SARS prompted overseas executives such as Boeing Co chief executive Officer Phil Condit and Siemens AG chairman Heinrich von Pierer to postpone visiting China in recent months, hampering negotiations about planned investments.
Condit, who visited Beijing for 48 hours last week, told Chinese reporters that Boeing, the world's No. 1 planemaker, will set up a US$100 million airplane repair, modification and maintenance venture in Shanghai, said Mark Hooper, a spokesman for Boeing in Hong Kong.
He also said Boeing may build parts for its proposed 7E7 Dreamliner plane in China.

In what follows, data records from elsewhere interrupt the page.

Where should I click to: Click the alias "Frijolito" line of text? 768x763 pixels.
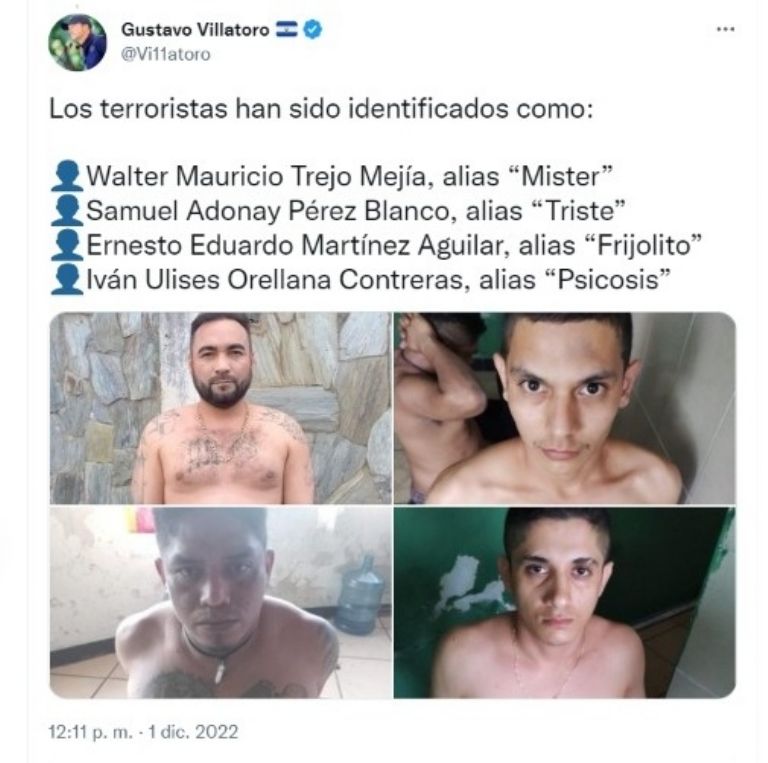[394, 245]
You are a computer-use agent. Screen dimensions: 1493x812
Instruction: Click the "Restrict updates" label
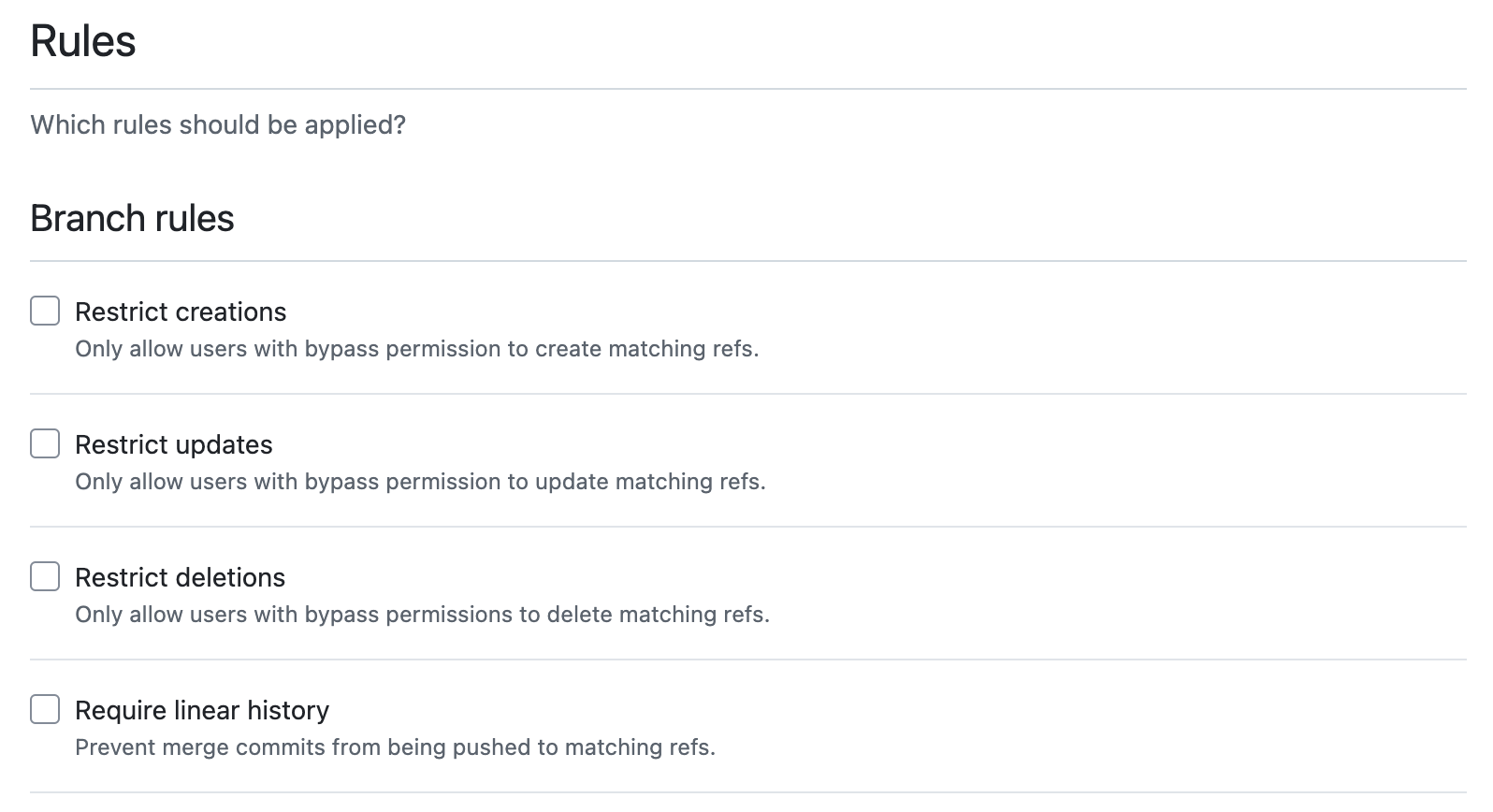point(173,444)
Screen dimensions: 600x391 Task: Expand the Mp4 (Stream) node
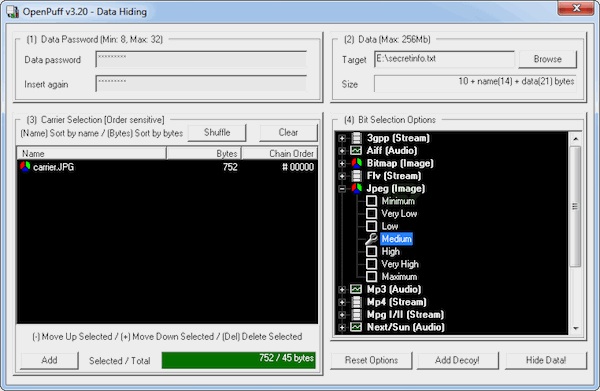point(342,302)
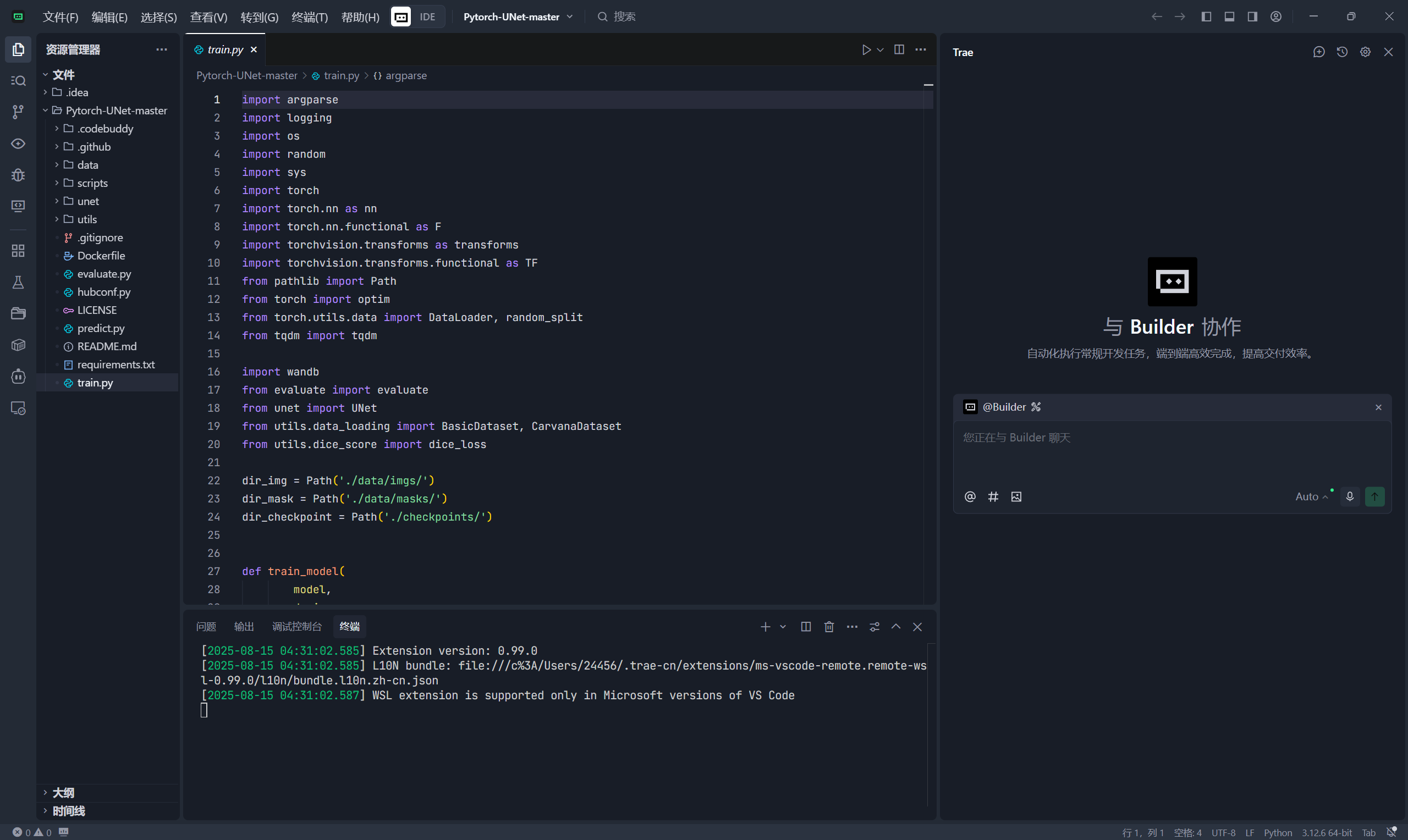Switch to the 输出 panel tab
The height and width of the screenshot is (840, 1408).
point(244,627)
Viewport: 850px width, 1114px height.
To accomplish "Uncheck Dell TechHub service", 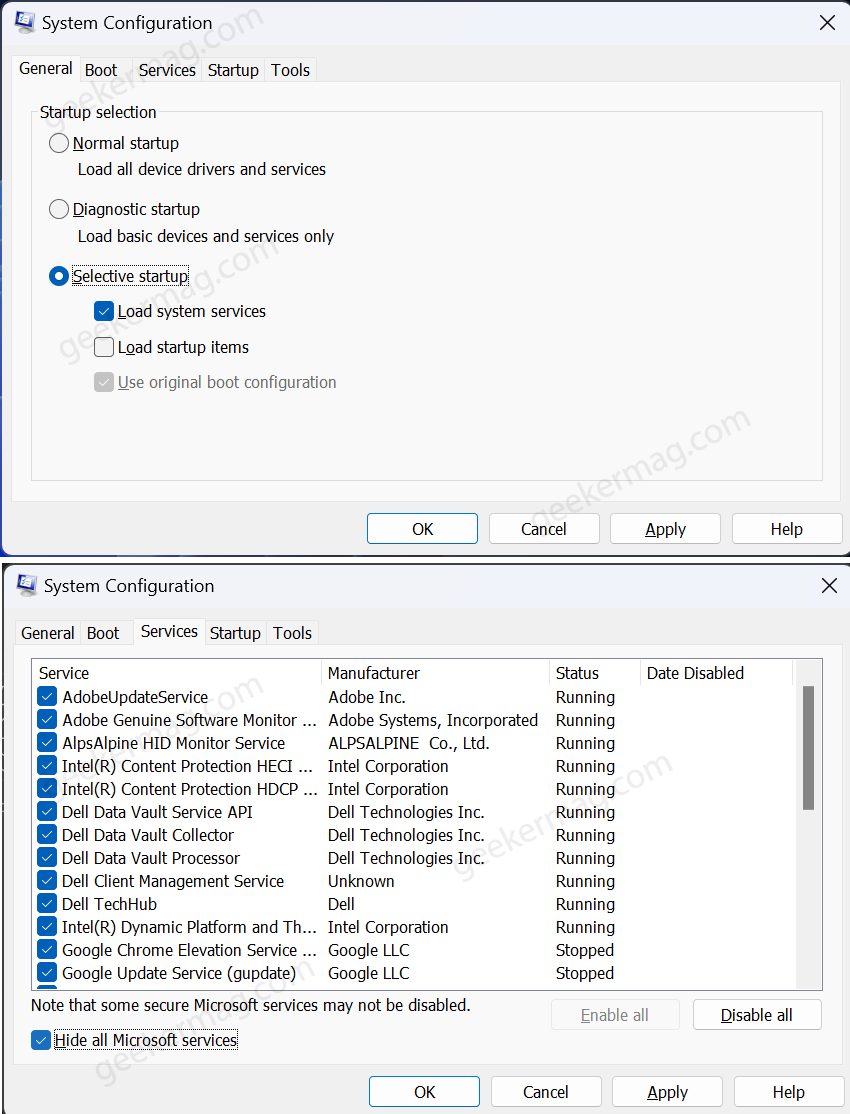I will (x=46, y=904).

"We are making some investments and we talked about this joint venture we're going to do with Shanghai Airlines Co Ltd and the airport people," Hooper said.
Von Pierer also visited the Chinese capital last week and was cited by Xinhua News Agency as saying the world's biggest engineering company will spend 100 million euros (US$113 million) on a new office building in the city.
While SARS disrupted foreign investment in the second quarter, the disease's impact appears to have been short-lived.
Contracted foreign investment, an indicator of future investment, rose 35 percent to US$12.7 billion last month and surged two-fifths to US$50.9 billion in the first half.
China last year surpassed the US as the top recipient of foreign direct investment, which is a key driver of growth in the world's sixth-largest economy.
Foreign investment accounts for 5 percent of China's GDP and the factories built by overseas companies produce about half of the nation's exported goods. Overseas sales make up about a third of China's economy.
Hui said he expect China to attract record foreign investment this year as companies such as LG Electronics Inc and SABMiller Plc pour money into the country.
LG, South Korea's second-largest electronics maker, said it plans to invest US$500 million over the next three years to expand its production facilities in China. The company has so far invested US$2 billion in China, setting up 17 factories making cellphones, refrigerators and washing machines.
SABMiller, the world's second-largest brewer, bought a 30 percent stake in Harbin Brewery Group Ltd for HK$675 million (US$87 million) last month to reinforce its dominance as the largest foreign brewer in China. The company, formerly known as South African Breweries Plc, now has 31 breweries in China.
The World Health Organization on June 24 lifted its travel advisory against Beijing, the last area in China it recommended travelers avoid. The UN body has since declared the disease contained worldwide.